Yandarbiyev stood in the presidential election held in Chechnya in February 1997, but was defeated by the Chechen separatist top military leader, General Aslan Maskhadov, getting 10 per cent of the votes and landing third behind Maskhadov and Shamil Basayev.

Together with Maskhadov, Yandarbiyev took part in signing of the "lasting" peace treaty in Moscow.

The two Chechen leaders fell out badly the following year, when Yandarbiyev was accused of being behind an assassination attempt against Maskhadov.

1998

In September 1998, Maskhadov publicly denounced Yandarbiyev, accusing him of importing the Islamic extremist philosophy of "Wahhabism" and of being responsible for "anti-state activities" including anti-government speeches and public meetings, as well as the organisation of illegal armed groups.

Yandarbiyev subsequently joined forces with the hard-line Islamist opposition to Maskhadov's rule.

1999

In August–September 1999, Yandarbiyev was assumed as a key figure behind the invasion by the Islamic International Brigade-led coalition of Islamist guerrillas on the neighboring Russian Republic of Dagestan.

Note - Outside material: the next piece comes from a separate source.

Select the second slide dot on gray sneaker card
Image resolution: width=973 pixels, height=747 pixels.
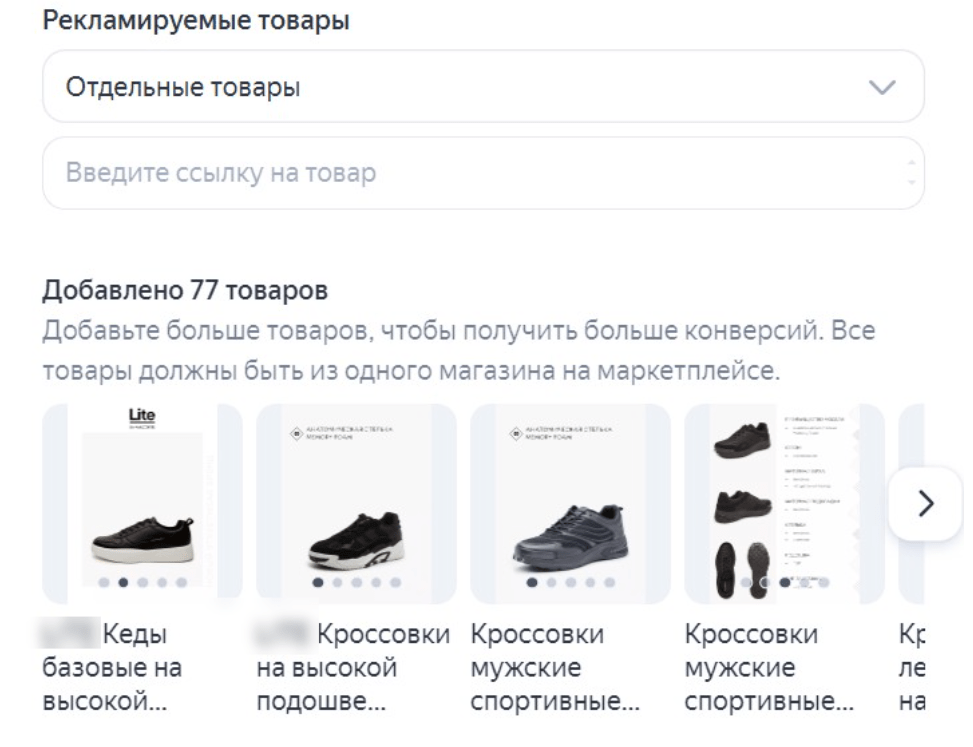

At the beginning of the Second Chechen War, Yandarbiyev traveled abroad to Afghanistan, Pakistan and the United Arab Emirates and eventually settled in Qatar in 1999, where he sought to obtain Muslim support for the Chechen cause.

2002

After being accused of involvement in the October 2002 Moscow theater hostage crisis, Yandarbiyev was placed on Interpol's most wanted list and Russia made the first of several requests for extradition in February 2003, citing Yandarbiyev as a major international terrorist and financier of the al-Qaeda-backed Chechen resistance.

2003

In June 2003, his name was consequently added to the United Nations Security Council Al-Qaida and Taliban Sanctions Committee's blacklist of al-Qaeda-related suspects.

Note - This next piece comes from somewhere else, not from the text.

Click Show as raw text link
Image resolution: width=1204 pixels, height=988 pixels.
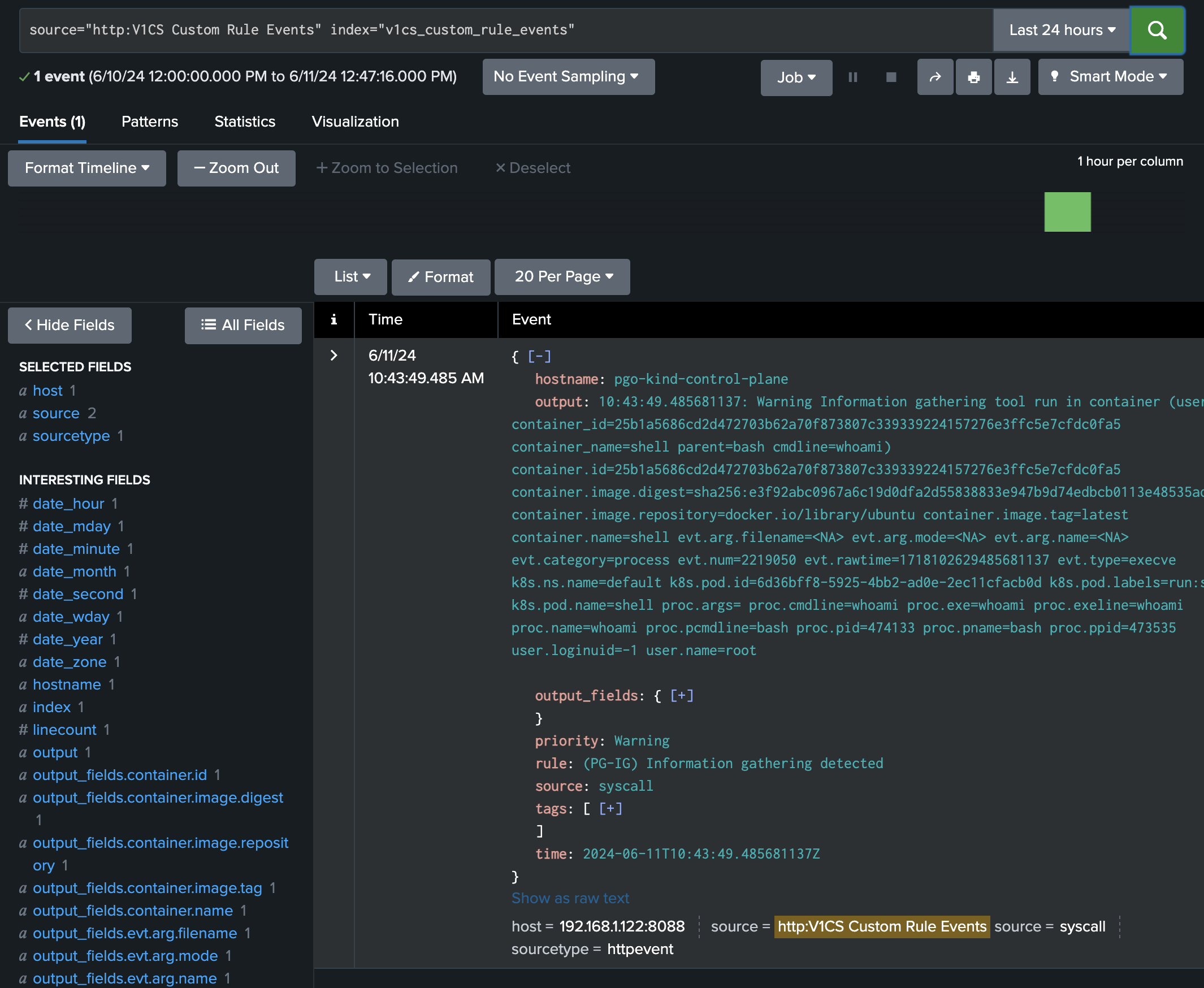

Yandarbiyev played a key role in directing funding from foundations in the Arab states of the Persian Gulf in order to support a radical Chechen faction dubbed the Special Purpose Islamic Regiment, a militant group responsible for the Moscow theater hostage crisis.

2004

In 2004, Yandarbiyev was assassinated while in exile in Qatar.

Yandarbiyev was originally a literary scholar, poet, and children's literature writer, having studied at the Maxim Gorky Literature Institute in Moscow and co-founding a clandestine literature club which would eventually get banned by the Soviet authorities.

He later became a leader in the Chechen nationalist movement as the Soviet Union began to collapse.

In January 2004, he was interviewed extensively in Qatar for the BBC Four documentary The Smell of Paradise, where the film-makers called him the "spiritual leader of the Chechens and a poet on the road to jihad."

On 13 February 2004, Zelimkhan Yandarbiyev was killed when a bomb ripped through his SUV in the Qatari capital, Doha.

He was fatally wounded and succumbed to his injuries on the way to the hospital.

His 13-year-old son, Daud, was in critical condition but survived.

Some reports also added that two of his bodyguards were killed in the blast as well, but this has not been confirmed.

It was initially unclear who was responsible for the blast, but suspicion immediately fell on Russian intelligence agencies SVR and GRU, both of which denied any involvement, and cited internal feuding among the Chechen rebel leadership.